Figure 3.

Inhibiting tyrosine phosphorylation of PLCγ1 did not alter the fast block to polyspermy. (A) Tyrosine kinases canonically activate PLCγ through phosphorylation (P). (B) Western blots probing for tyrosine phosphorylation of PLCγ1-Y776 in X. laevis oocytes expressing PDGFR in the presence of tyrosine kinase inhibitors (G: genistein; LA: lavendustin A; D: dasantinib; left) and fertilized X. laevis eggs in the presence of inhibitors along with PDGFR-expressing, PDGF-activated oocyte control (C), and inactive analog (LB: lavendustin B; right).

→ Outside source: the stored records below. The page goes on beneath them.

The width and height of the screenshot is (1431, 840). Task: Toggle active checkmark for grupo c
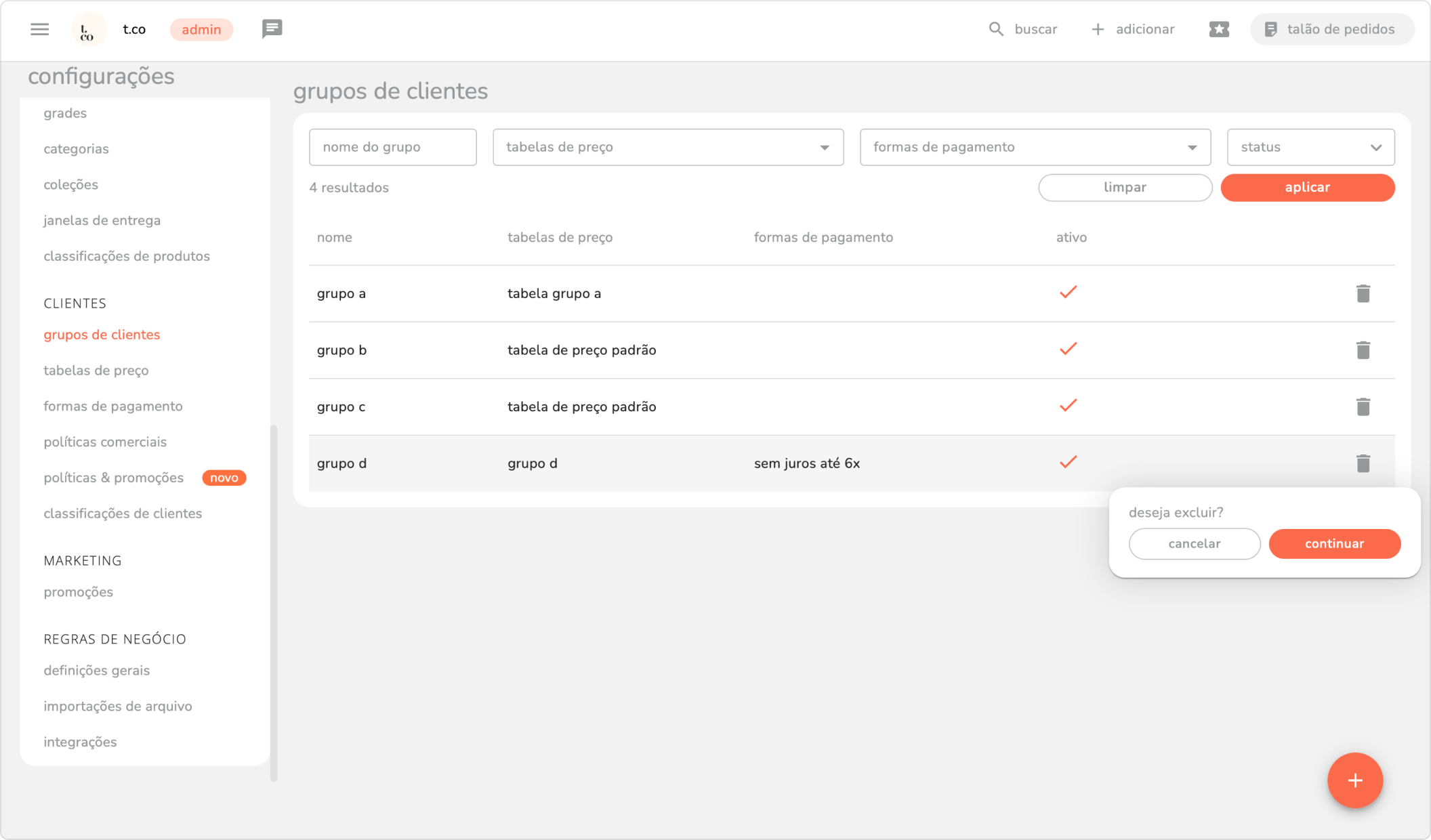pos(1068,406)
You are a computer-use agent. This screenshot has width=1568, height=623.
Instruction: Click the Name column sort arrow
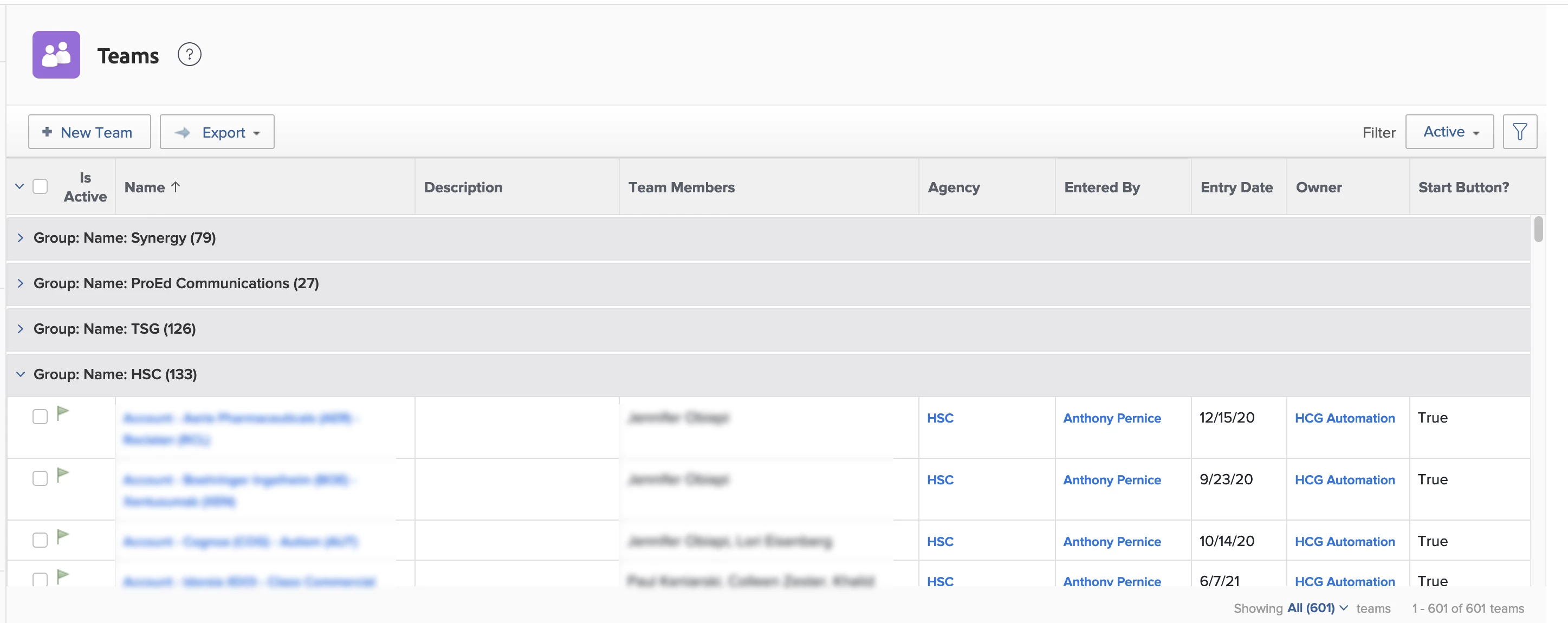tap(176, 187)
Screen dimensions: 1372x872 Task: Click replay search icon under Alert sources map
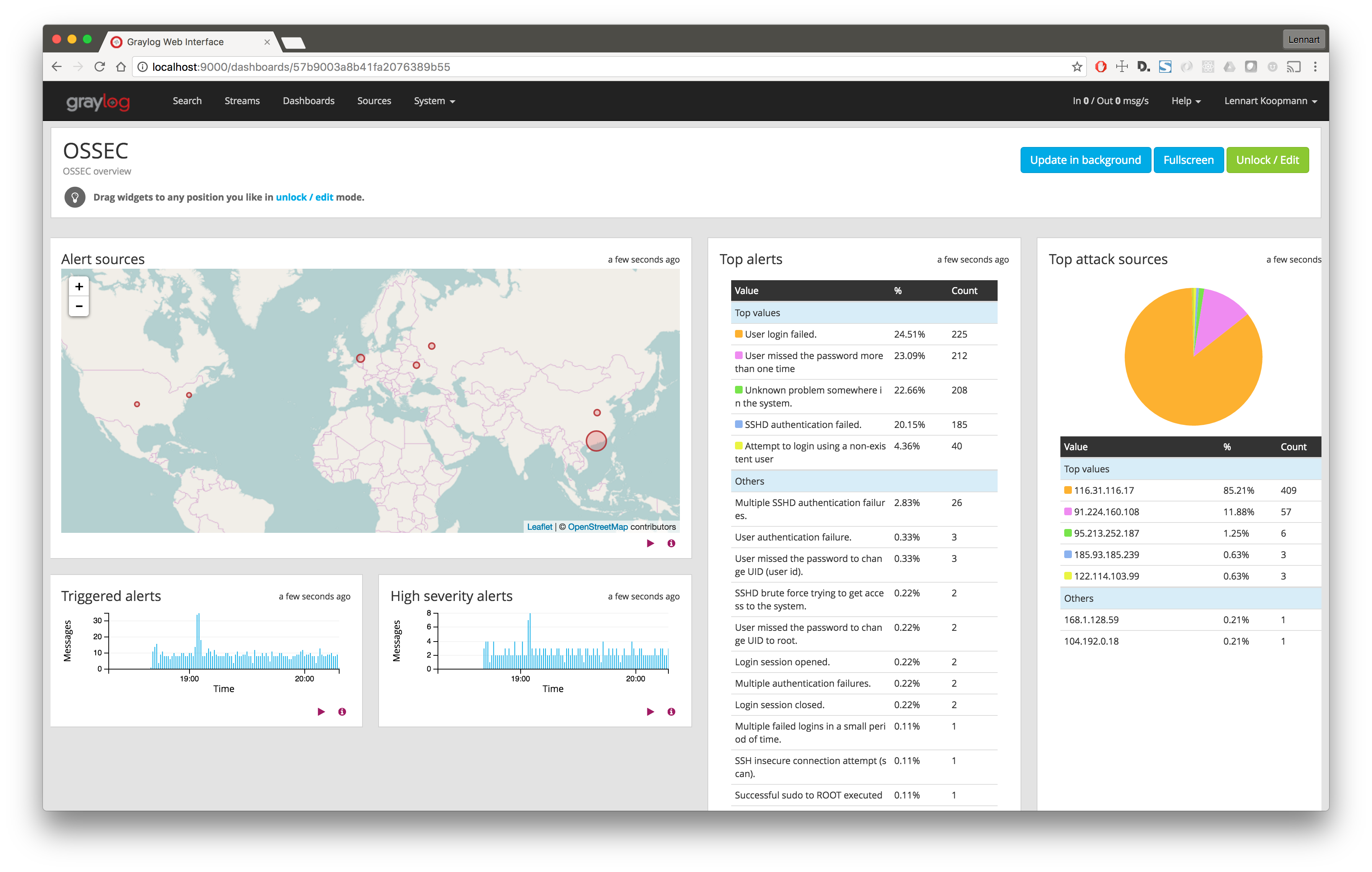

Eggs processed for Western blot revealed that PLCγ1-Y776 was not phosphorylated following fertilization. (C and E) Representative whole-cell recording of X. laevis eggs fertilized in the presence of (C) dasantinib (N = 9) or (E) genistein (N = 8). (D, F, and G) Tukey box plot distributions for depolarization rates (D), resting potential (F), and fertilization potential (G) in dasantinib and genistein. Middle line denotes the median value, the box indicates 25–75%, and the whiskers indicate 10–90%. Gray solid lines indicate median control values while gray dashed lines indicate the 25–75% spread of the controls. Source data are available for this figure: SourceData F3.